National Day of Prayer in the Woods

Okay. I'm back. A week late - but hey. Back is back, right?

The Mohawk thing was sort of a bummer. I didn't stay for the full three days. Didn't even manage to make it through day one. Got there on Friday and the weather was cold and drizzly. I HATE the cold! Nothing will foul up my mood faster than being cold. Unless it's being cold and WET. Which is exactly what I was by lunch-time on Friday. And that was enough for me. Didn't even stay long enough to meet all those interesting folks, although before I left, I did remember my manners and introduce myself to the Mohawk elder who was leading this particular ceremonial/teaching/storytelling shin-dig. Several friends, of obviously hardier stock than I, managed to stay for the entire three days. I'm told the last day was even half-way pleasant, weather-wise.

I'm officially on vacation now. For the past week I have been busily getting my ducks in a row at work in preparation for my absence, so haven't had much energy, time, or interest for blogging. For my vacation I made plans to camp out and pray in my woods from yesterday through Sunday (Mom's Day) with no food, water, or appreciable shelter - it's called "fasting" - but the weather around here is acting like late-winter rather than mid-spring, and I think I already said I HATE being cold! Well that, plus something else came up which I won't go into. Regardless, the end result is that I'm sitting here at the keyboard, drinking coffee at 1:30 a.m., all warm and comfy and bundled in my wool slippers, flannel pj's and fleece robe instead of freezing my ass off in the woods.
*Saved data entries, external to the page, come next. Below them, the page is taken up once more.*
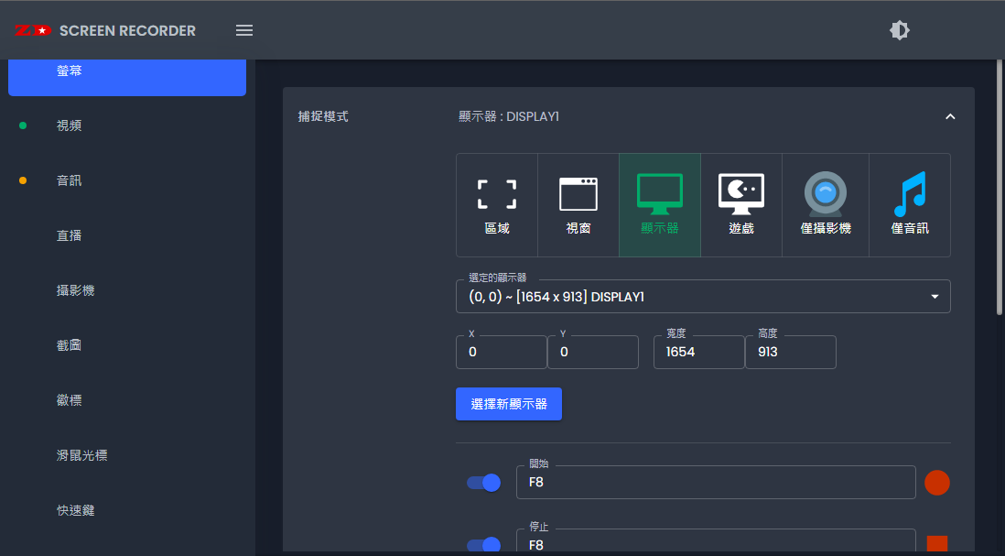1005x556 pixels.
Task: Go to 音訊 settings in sidebar
Action: pos(70,180)
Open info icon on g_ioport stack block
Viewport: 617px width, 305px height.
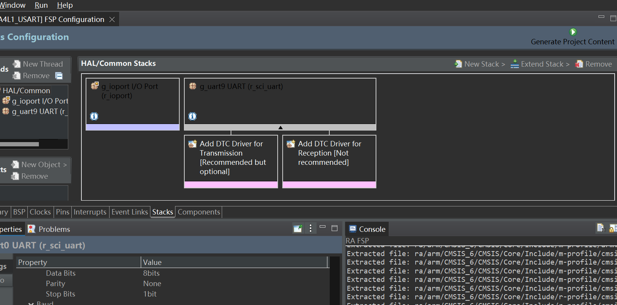pos(94,116)
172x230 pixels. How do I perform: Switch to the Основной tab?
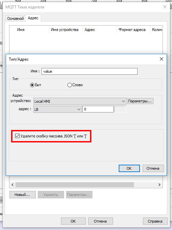pos(16,19)
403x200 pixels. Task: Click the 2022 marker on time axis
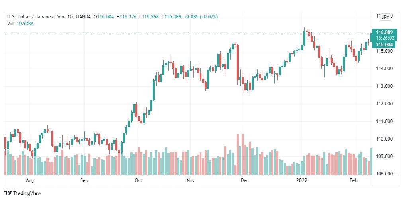(x=302, y=180)
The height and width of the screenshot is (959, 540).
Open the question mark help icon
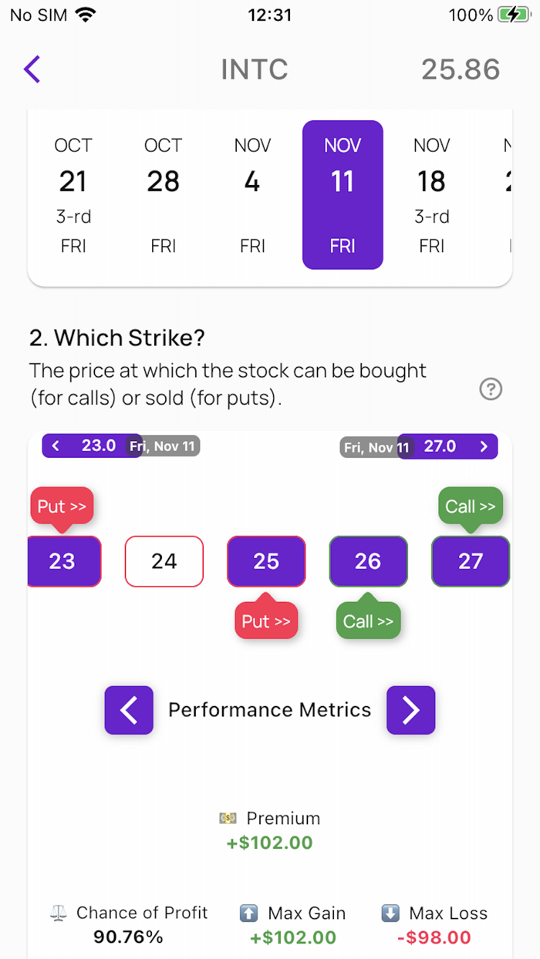(491, 389)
I DID, however, manage to do what I had planned to do for the first day of my fast. Which was to pray for as many people as I possibly could. I started with the husband and the daughter and then just sort of spiraled out from there to extended family, friends, neighbors, etc. By the end of the day I was absolutely amazed at how many people I know and care about. I had no idea praying for everyone would keep me busy all day long, morning till evening. But it did. I also threw in prayers for our nation's leaders for good measure. All in all, I'd say it was a day well spent. And now, for the interesting piece...I had NO IDEA it was the National Day of Prayer. It was a wonderful discovery - to know that I was joining my prayers with so many others nationwide. Way cool!

Will be planning another fast in the woods soon. But not before the weather untangles itself and figures out which damn season it is. Going without food and water for several days is hard enough without being miserably cold as well. And, before anyone tries to lecture me about going without food, water, or fluids of any kind for 3 or 4 days, let me just throw this out there for your edification - People all over the world have fasted and prayed this way for centuries. Entering purposefully into this state in a mindful, prayerful way makes a world of difference in the way the body responds. I realize of course that some folks won't believe me. And, they're the ones who probably shouldn't try this at home.

(Note: If anyone reads this and thinks they might want to try a prayer fast this way... Do NOT attempt it without proper preparation by a minister, spiritual elder, or physician, and always, always, always have a supportive helper nearby - preferably someone who knows basic first-aid, CPR, and your exact location.)